Personal Business: SMART MONEY
LEAVE THE HOMESTEAD TO YOUR KIDS, TAX-FREE
Death doesn't always have to mean taxes, particularly when it comes to real estate. Parents can bequeath the house to their kids in a trust that removes it from the Internal Revenue Service's gun sights.
By law, only $600,000 of an estate is exempt from tax. But many houses are worth at least that much. Throw in other assets, and you have a juicy estate subject to federal taxes ranging from 37% to 55%, depending on its size. Most states also impose their own inheritance levies. Giving the place to the kids now won't help: The house will be subject to gift taxes on every dollar of value above $10,000.
TIME LIMIT. A shrewd strategy is to put the house into a grantor-retained income trust. This makes it exempt from estate taxes and allows the parents to continue living there rent-free. Tax-free transfer of residential property is one of the few survivors of last year's tax-code tightening, which yanked securities and rental property from trust eligibility.

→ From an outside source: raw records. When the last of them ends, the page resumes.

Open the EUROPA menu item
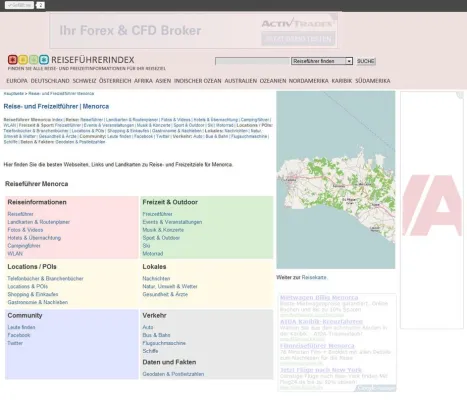The image size is (467, 400). (17, 81)
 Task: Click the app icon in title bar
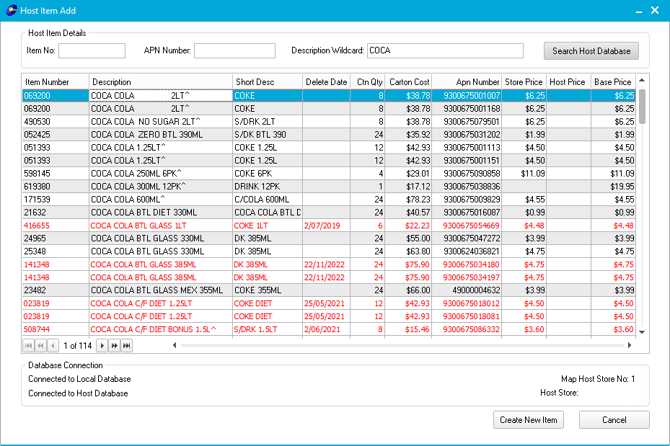[x=10, y=9]
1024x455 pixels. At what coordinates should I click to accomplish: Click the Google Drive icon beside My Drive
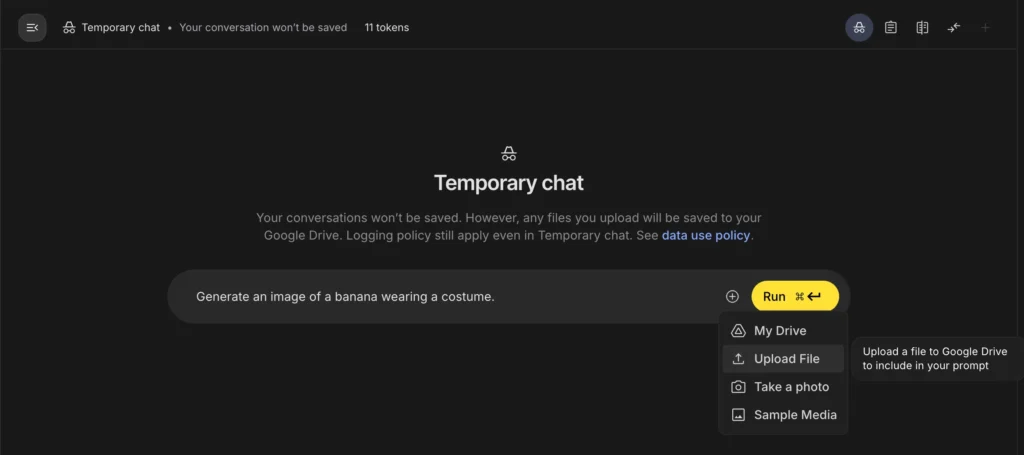pyautogui.click(x=738, y=331)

This trust must have a time limit, and many people choose 10 years. Shorter terms reduce the amount of tax savings under IRS calculations. As long as the parents outlive the decade-long term, ownership is fully transferred to the children. If both grantors die before that time, the trust is nullified and so are the savings. If one dies, the savings are halved. "But they are better off trying a trust than not trying. There is no downside," says Samuel Friedman, a tax lawyer at Hall, Dickler, Lawler, Kent & Friedman in New York.

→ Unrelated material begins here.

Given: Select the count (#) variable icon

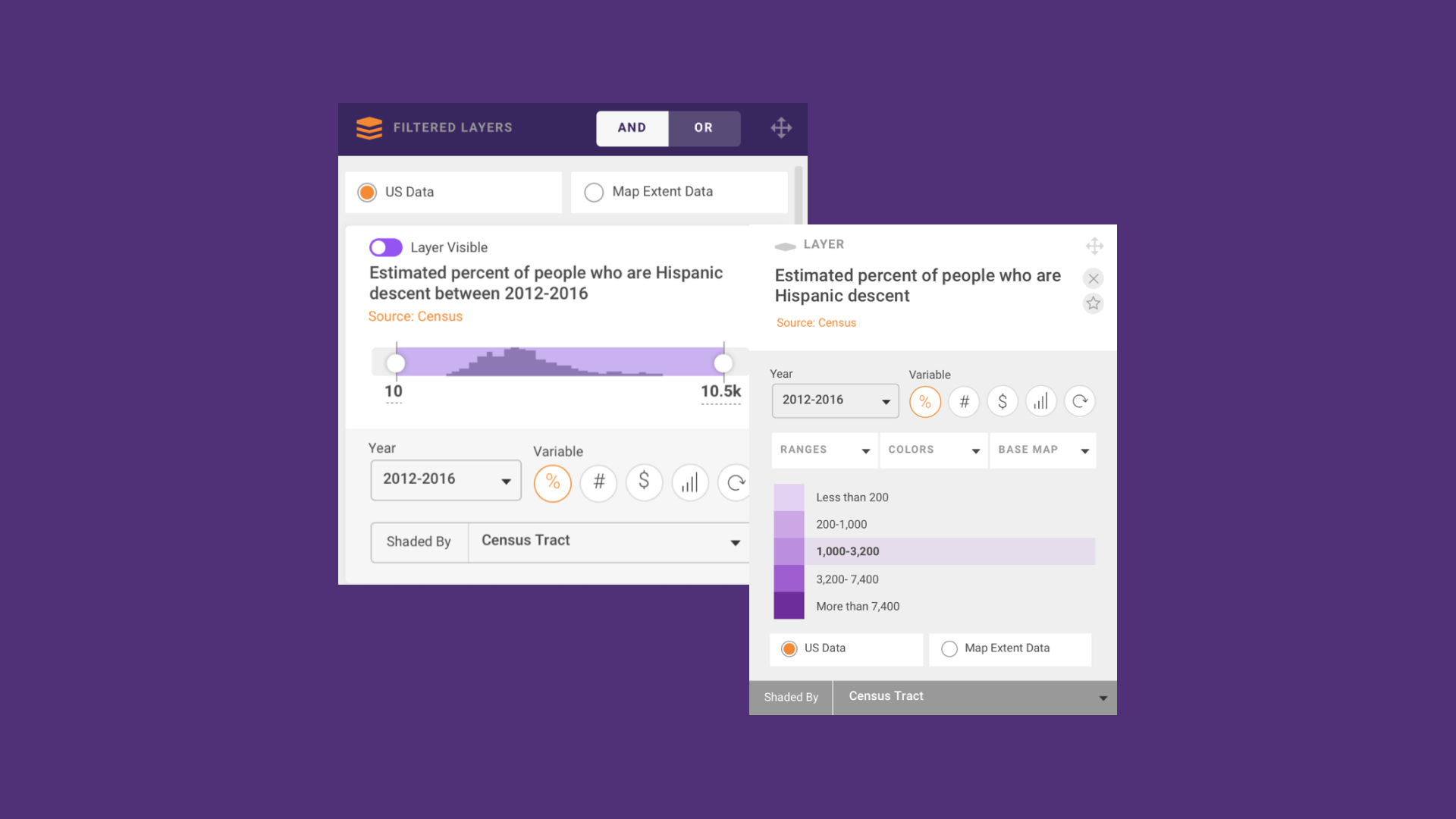Looking at the screenshot, I should [x=599, y=482].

Let's say a couple, both 63, has a $3 million estate that includes a house worth $500,000 in today's market. They decide to set up a trust for 10 years, after which ownership of the house will pass to their daughter. At the end of the 10 years, she can keep them on as tenants. When they die, the house--whose value may have climbed to $600,000--will not be part of the taxable estate.
ALL PAID UP. Quirks of tax math make a brain tickler out of calculating the daughter's savings, but they are substantial. After the trust's 10-year term, tax tables adjust the $600,000 home down to $450,000 in something similar to depreciation. Assuming a 50% estate-tax rate, that means pulling the house out of the estate yields $225,000 in tax savings.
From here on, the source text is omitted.